From jobsites to solar fields.
Joshua K. Randall didn’t come to clean energy from a policy paper. He came from jobsites.
After earning his electrical engineering degree from Purdue University, Joshua started his career in Silicon Valley. First at Hewlett-Packard, then at LuxN, a pioneering optical networking startup where he helped build the digital infrastructure that underpins the modern internet.
But it was his return to St. Louis that shaped what Kane Energy would become. Over 15 years at Kwame Building Group, one of the nation's leading construction management firms, Joshua rose from Sales Engineer to President, overseeing $250 million in capital and infrastructure projects annually. He negotiated contracts totaling over $250 million. He delivered 25% year-over-year revenue growth. And he built a reputation across the construction industry as someone who delivered: on time, on budget, and with integrity.

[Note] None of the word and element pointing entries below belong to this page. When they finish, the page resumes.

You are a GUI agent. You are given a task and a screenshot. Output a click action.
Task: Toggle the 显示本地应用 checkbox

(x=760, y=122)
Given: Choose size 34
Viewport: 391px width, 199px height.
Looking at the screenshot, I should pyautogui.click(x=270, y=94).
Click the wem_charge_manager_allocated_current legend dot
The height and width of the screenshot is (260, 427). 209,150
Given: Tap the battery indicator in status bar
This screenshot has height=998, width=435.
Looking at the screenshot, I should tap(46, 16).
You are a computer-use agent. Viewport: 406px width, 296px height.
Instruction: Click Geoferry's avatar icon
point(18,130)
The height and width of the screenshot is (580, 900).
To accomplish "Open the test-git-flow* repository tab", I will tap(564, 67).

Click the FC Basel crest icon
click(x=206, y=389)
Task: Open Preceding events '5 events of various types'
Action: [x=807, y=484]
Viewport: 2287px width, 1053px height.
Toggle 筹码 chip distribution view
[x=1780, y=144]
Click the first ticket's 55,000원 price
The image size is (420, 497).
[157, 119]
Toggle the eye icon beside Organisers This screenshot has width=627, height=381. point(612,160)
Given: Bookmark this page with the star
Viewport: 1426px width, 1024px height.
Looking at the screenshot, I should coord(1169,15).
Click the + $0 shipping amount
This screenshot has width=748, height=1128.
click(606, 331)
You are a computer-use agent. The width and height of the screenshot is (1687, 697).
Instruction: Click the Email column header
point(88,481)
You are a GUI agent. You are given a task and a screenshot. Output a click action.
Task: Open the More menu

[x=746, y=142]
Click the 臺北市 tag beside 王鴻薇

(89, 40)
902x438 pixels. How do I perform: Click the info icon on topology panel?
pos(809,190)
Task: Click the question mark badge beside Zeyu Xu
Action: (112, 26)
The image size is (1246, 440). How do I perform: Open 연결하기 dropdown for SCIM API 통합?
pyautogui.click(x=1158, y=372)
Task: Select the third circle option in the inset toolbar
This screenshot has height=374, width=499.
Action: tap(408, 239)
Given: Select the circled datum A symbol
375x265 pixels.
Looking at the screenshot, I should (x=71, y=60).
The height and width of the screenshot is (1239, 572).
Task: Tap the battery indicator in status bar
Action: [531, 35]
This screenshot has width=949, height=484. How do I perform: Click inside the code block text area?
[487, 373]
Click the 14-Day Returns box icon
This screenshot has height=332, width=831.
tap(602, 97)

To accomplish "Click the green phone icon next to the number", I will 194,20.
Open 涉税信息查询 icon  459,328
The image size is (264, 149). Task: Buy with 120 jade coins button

That experience gave him something most clean energy founders don't have. A deep, practical understanding of how large-scale infrastructure actually gets built. Not in theory. In the field.
In 2019, Joshua founded Kane Energy with that conviction. The company was built to ensure that Black and Brown communities (historically excluded from the economic benefits of energy infrastructure) have a seat at the table as the grid transforms.
Today, Kane Energy develops community solar projects that generate revenue for municipalities, income for landowners, and savings for families, all without public cost. The company’s flagship project is a 5 MW partnership with a Metro East Illinois municipality that will serve 1,000 families and deliver over $15 million in community value over 25 years.